[Stored records]

= = = =

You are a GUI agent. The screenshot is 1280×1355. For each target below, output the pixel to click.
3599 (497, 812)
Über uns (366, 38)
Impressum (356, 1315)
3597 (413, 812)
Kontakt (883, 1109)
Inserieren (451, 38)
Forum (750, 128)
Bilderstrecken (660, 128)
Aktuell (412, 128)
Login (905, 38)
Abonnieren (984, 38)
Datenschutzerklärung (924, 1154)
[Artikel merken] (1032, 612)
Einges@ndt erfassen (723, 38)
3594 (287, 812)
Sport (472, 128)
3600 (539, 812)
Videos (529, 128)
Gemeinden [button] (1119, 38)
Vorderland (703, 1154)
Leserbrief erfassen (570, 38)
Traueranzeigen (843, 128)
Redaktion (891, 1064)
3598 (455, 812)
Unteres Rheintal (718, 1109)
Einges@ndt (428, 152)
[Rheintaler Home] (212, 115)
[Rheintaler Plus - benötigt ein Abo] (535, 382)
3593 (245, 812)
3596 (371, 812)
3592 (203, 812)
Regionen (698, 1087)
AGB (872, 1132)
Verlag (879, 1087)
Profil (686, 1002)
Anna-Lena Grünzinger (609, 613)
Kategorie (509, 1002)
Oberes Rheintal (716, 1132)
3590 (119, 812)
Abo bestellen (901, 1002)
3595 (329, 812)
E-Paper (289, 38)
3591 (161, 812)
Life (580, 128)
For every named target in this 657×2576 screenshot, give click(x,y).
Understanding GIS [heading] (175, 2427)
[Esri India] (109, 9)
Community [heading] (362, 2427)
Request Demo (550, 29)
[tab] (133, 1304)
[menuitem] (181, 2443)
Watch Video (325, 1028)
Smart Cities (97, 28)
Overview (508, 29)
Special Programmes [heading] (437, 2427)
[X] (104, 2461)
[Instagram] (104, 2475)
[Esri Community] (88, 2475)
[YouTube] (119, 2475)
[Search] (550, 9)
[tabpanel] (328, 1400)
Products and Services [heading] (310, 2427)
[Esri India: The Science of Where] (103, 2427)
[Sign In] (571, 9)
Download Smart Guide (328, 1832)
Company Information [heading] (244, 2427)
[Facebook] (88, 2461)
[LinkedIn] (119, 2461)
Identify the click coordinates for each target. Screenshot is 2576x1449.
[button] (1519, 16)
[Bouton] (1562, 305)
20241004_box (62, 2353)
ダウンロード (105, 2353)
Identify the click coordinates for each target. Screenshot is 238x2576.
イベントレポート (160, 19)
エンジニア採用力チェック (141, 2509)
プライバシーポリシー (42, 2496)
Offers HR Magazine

= = = =

Exercise:
Count up the lines in the entries above where the word "coordinates" appears, and give the figure with nothing added.

Result of this exercise:
2